**CONSIGNE 1**
Dans le texte sur Carey Price, relevez tout ce que Milo affirme qu'une pause ne ferait pas de Price.

**TEXTE PRÉSENTÉ**
MONTRÉAL - Les gardiens de but et les botteurs sont souvent identifiés comme des « bibittes spéciales » du sport professionnel. Christopher Milo n’a pas défendu le filet du Canadien de Montréal et il n’a pas empoché des millions comme Carey Price, mais il peut s’imaginer la pression qui repose sur le gardien. S’il n’en tenait qu’à l’ancien botteur de la LCF, Price mériterait d’aller se ressourcer, loin du hockey, pendant quelques jours pour revenir en force.

 

Passionné de hockey, Milo s’emporte parfois en suivant les actualités du Tricolore. Toutefois, son vécu d’athlète lui permet de voir le portrait sportif d’un autre œil et de prendre du recul. C’est en voyant une séquence de Price, à l’entraînement, que Milo a conclu que le numéro 31 devrait justement pouvoir aller s’aérer l’esprit.
 

« Price ne s’exprime pas énormément, il semble garder bien des choses pour lui. Mais ça se voit qu’il a juste besoin d’une pause. Ça ne fait pas de lui un mauvais gardien, une mauvaise personne ou un bébé gâté. Au contraire, il doit seulement décompresser, ne pas voir une rondelle pendant quelques jours pour être avec sa famille et passer du temps avec eux loin du hockey », a proposé Milo qui présume que Price, un amoureux des animaux, a été affecté par le décès de ses deux chiens.

**Entrées de repérage de mots et d'éléments**
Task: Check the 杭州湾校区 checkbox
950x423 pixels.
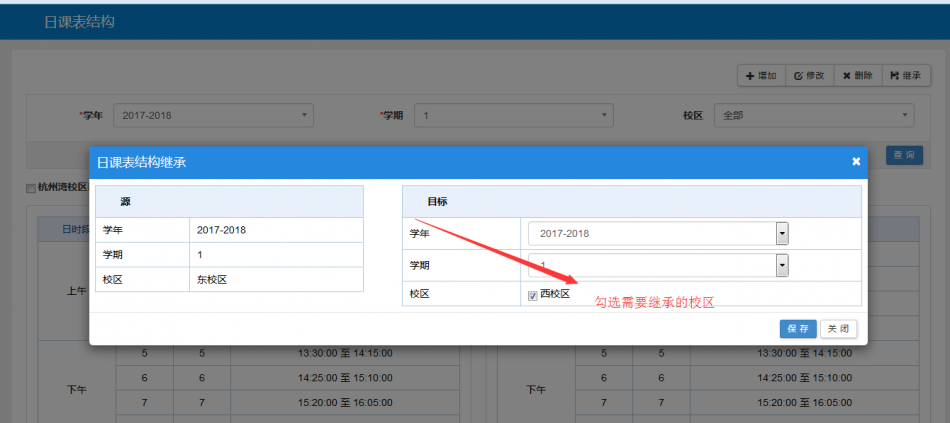Action: click(x=31, y=187)
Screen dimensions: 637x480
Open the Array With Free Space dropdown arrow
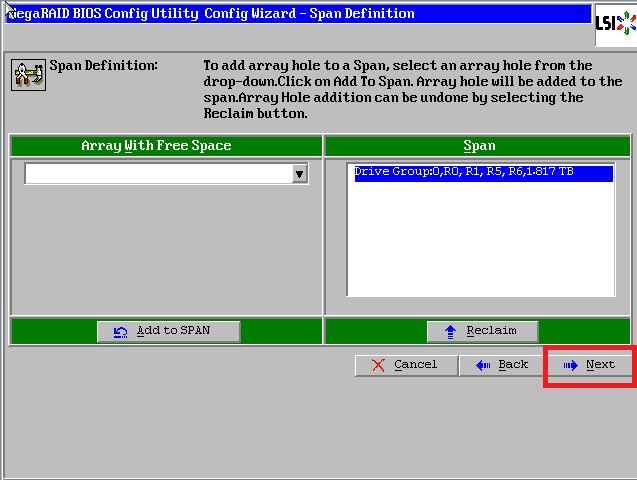tap(299, 174)
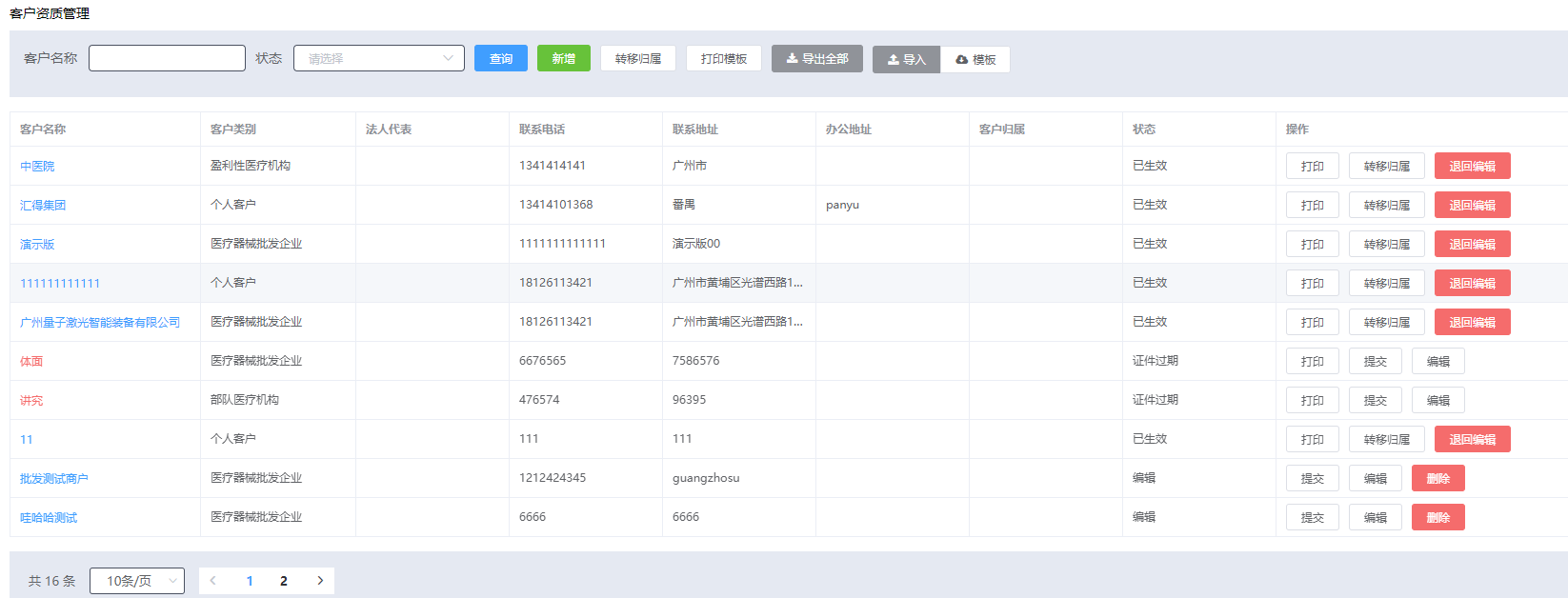Click the 转移归属 button in the toolbar
This screenshot has height=598, width=1568.
click(637, 59)
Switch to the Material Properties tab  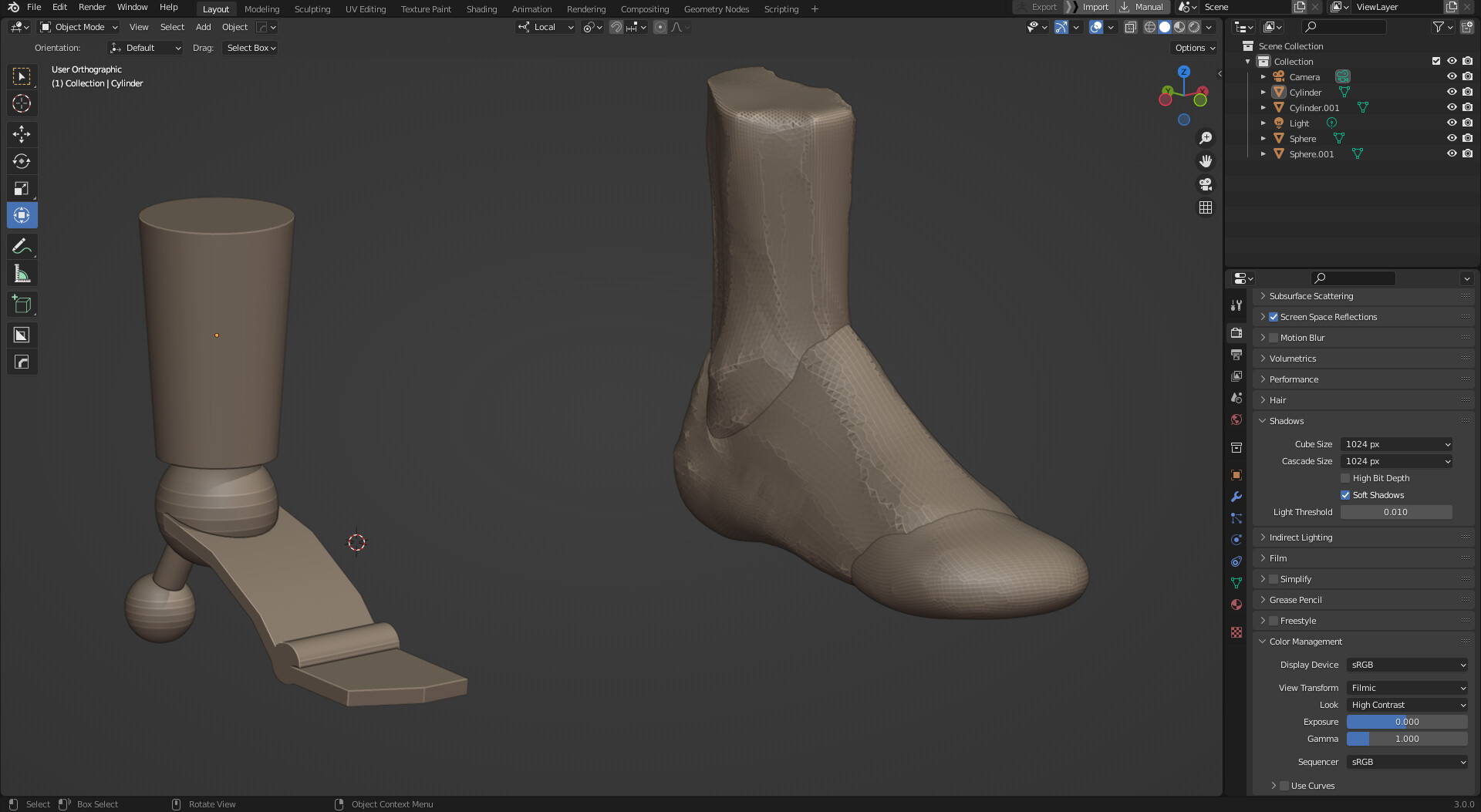click(x=1236, y=605)
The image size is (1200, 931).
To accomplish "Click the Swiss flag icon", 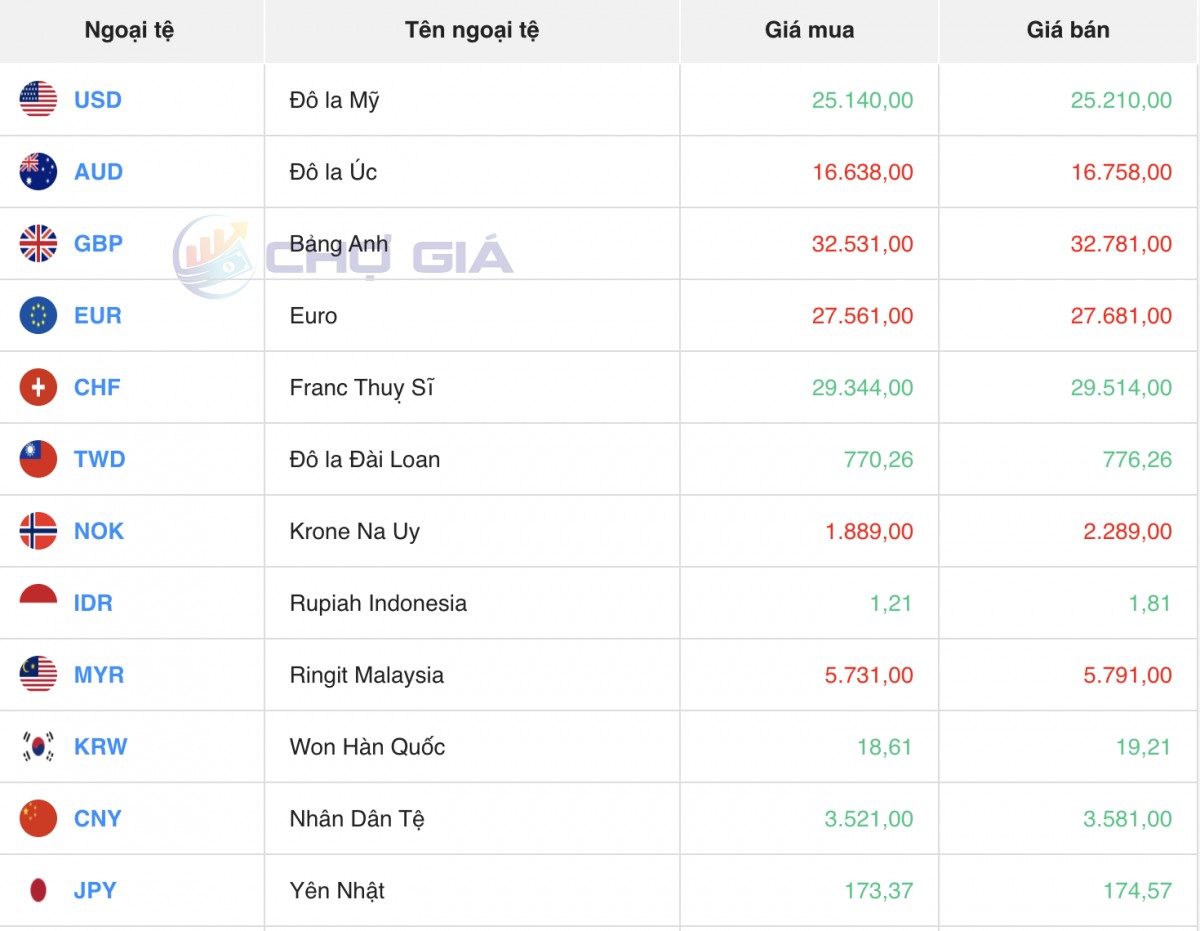I will tap(38, 388).
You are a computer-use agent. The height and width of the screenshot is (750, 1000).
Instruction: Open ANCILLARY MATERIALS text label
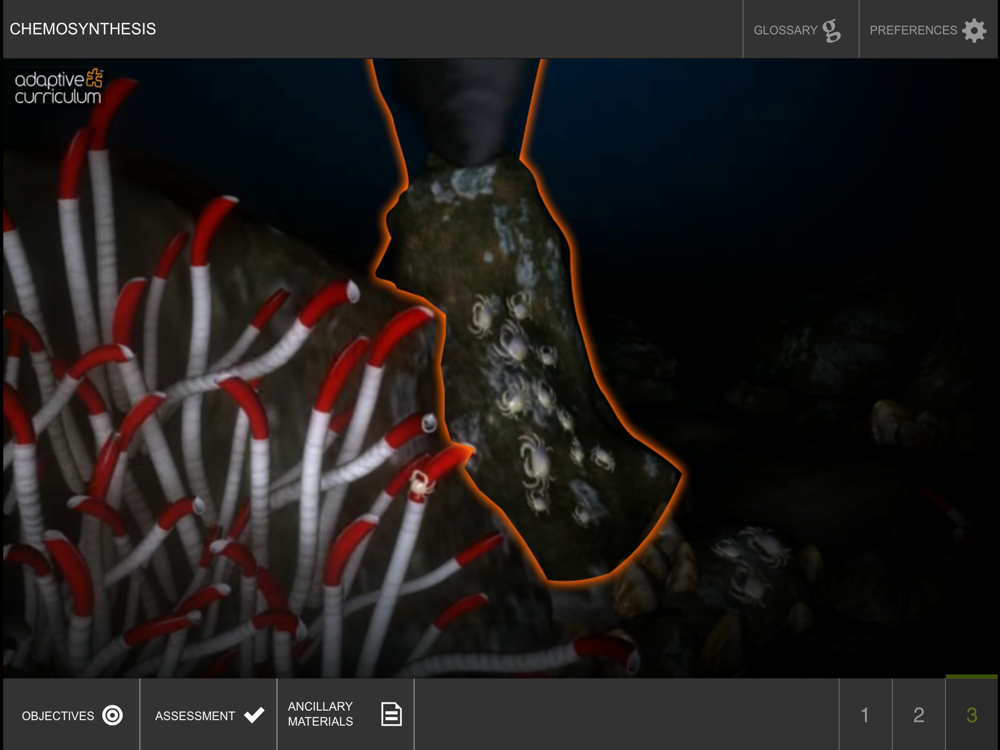tap(320, 714)
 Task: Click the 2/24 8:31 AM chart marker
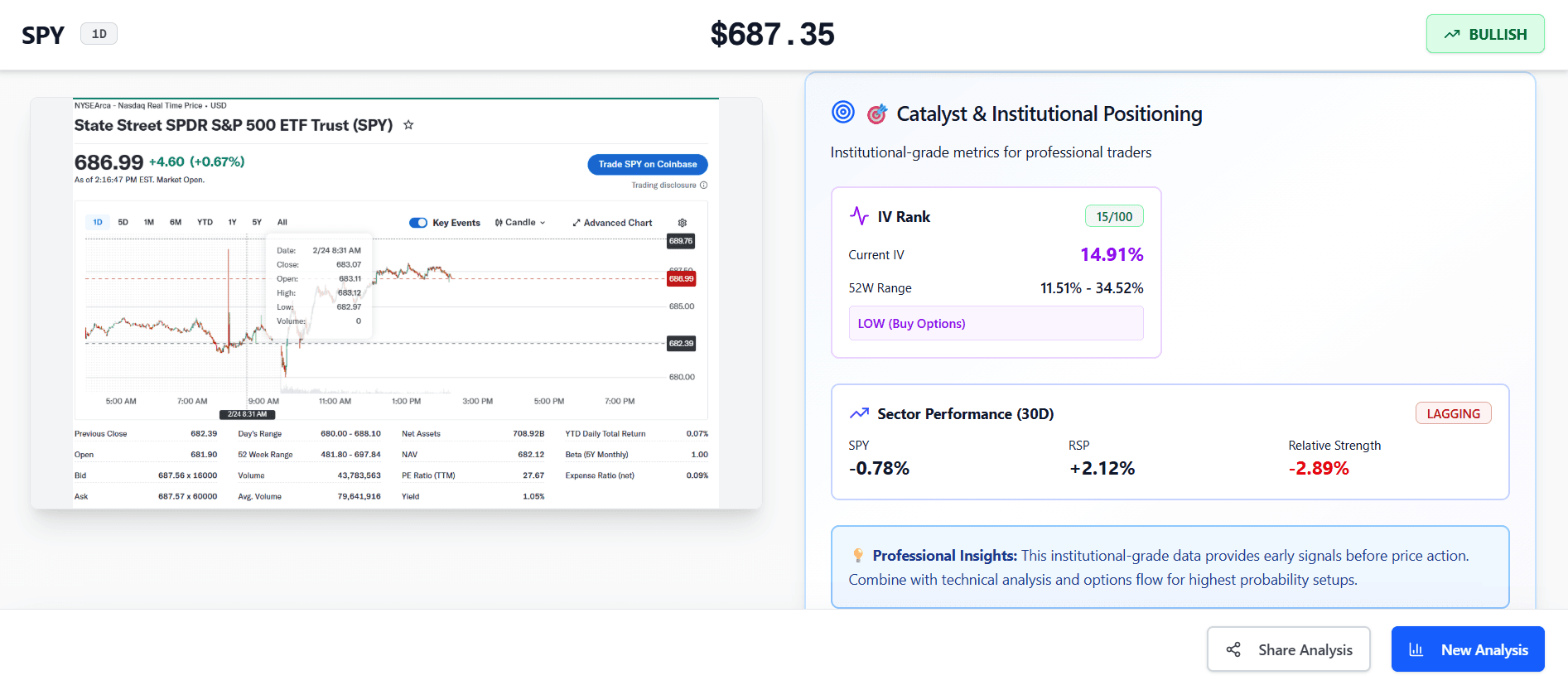tap(248, 414)
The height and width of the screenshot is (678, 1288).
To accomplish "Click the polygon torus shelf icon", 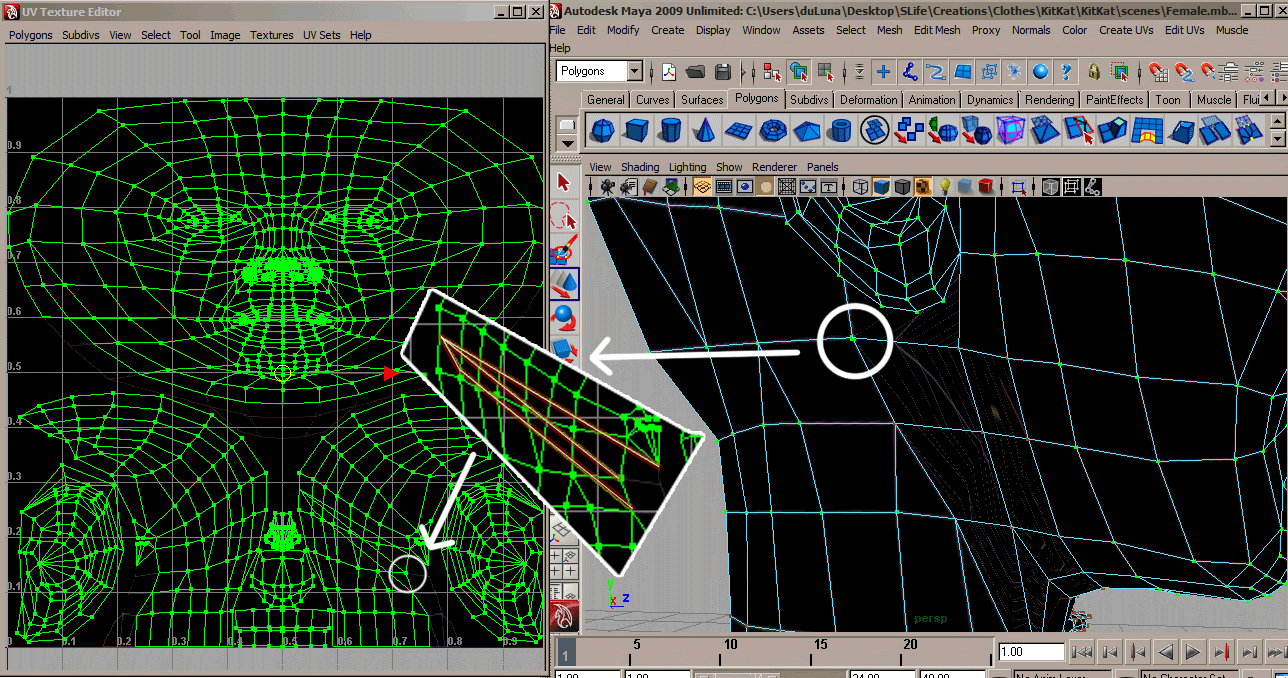I will click(772, 130).
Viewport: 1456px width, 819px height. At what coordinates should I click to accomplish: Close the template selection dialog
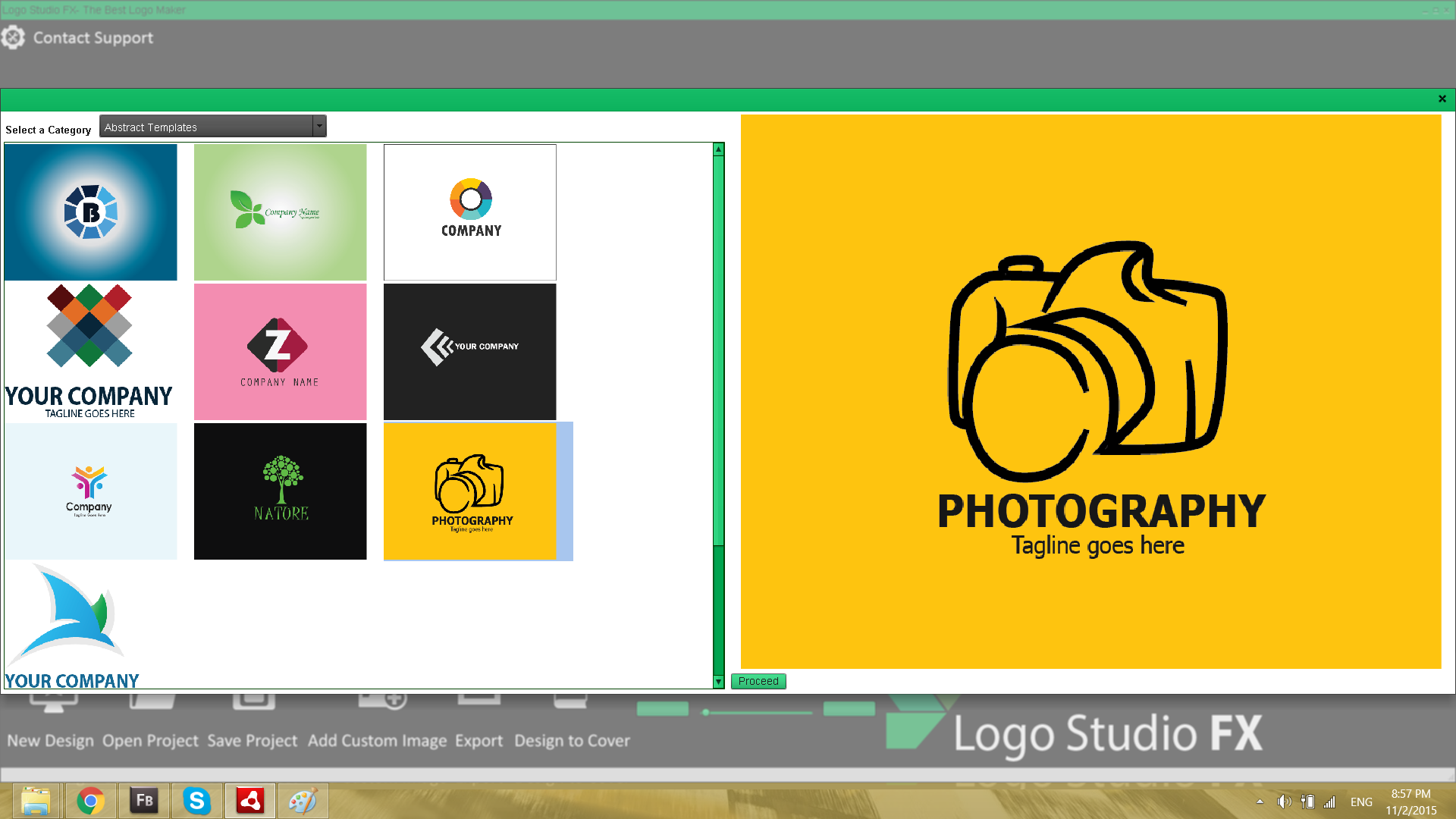1442,99
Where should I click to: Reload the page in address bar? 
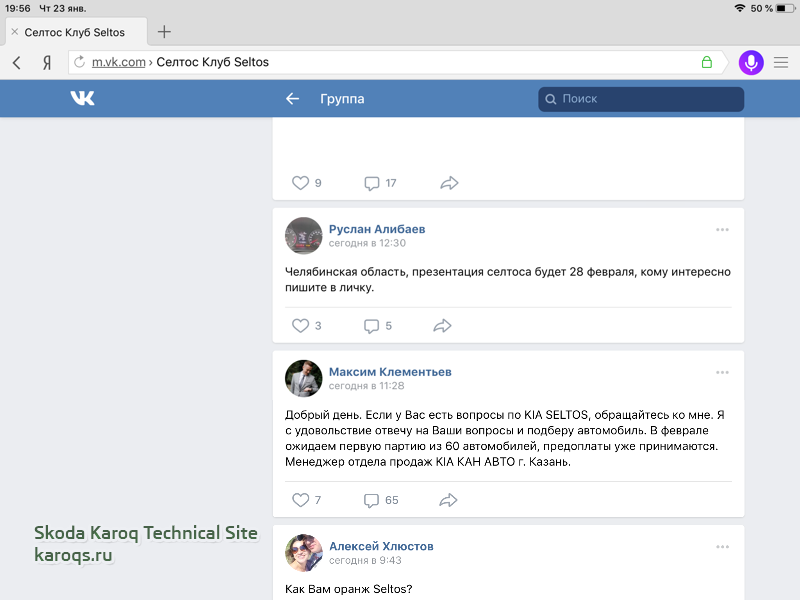click(80, 62)
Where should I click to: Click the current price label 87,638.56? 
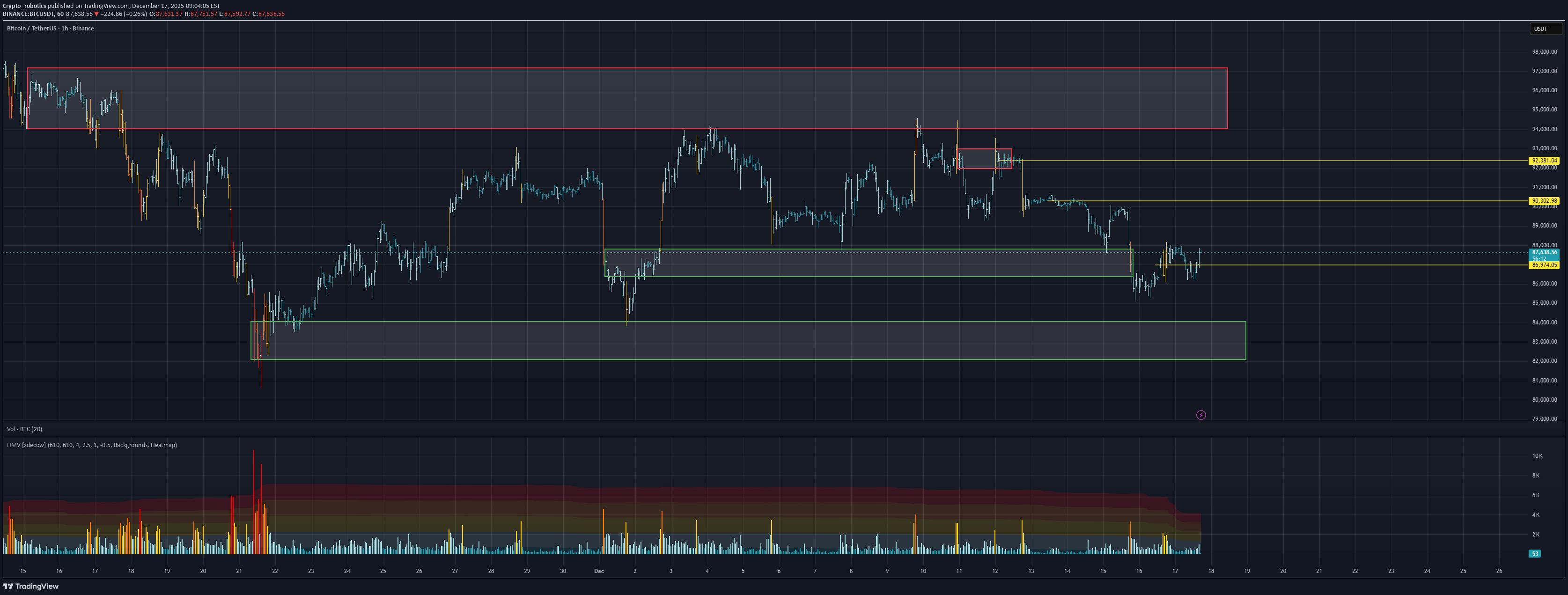[1544, 252]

**CONSIGNE 2**
Extrayez chaque ligne des entrées qui contient le mot « should ». Respectez les majuscules et les minuscules.

**RÉPONSE 1**
un mauvais gardien
une mauvaise personne
un bébé gâté

**RÉPONSE 2**
Viewport: 1456px width, 819px height. At what coordinates should I click to accomplish: Close the template selection dialog
Where should I click to: Reload the page in address bar? 
Where should I click to: Click the current price label 87,638.56? 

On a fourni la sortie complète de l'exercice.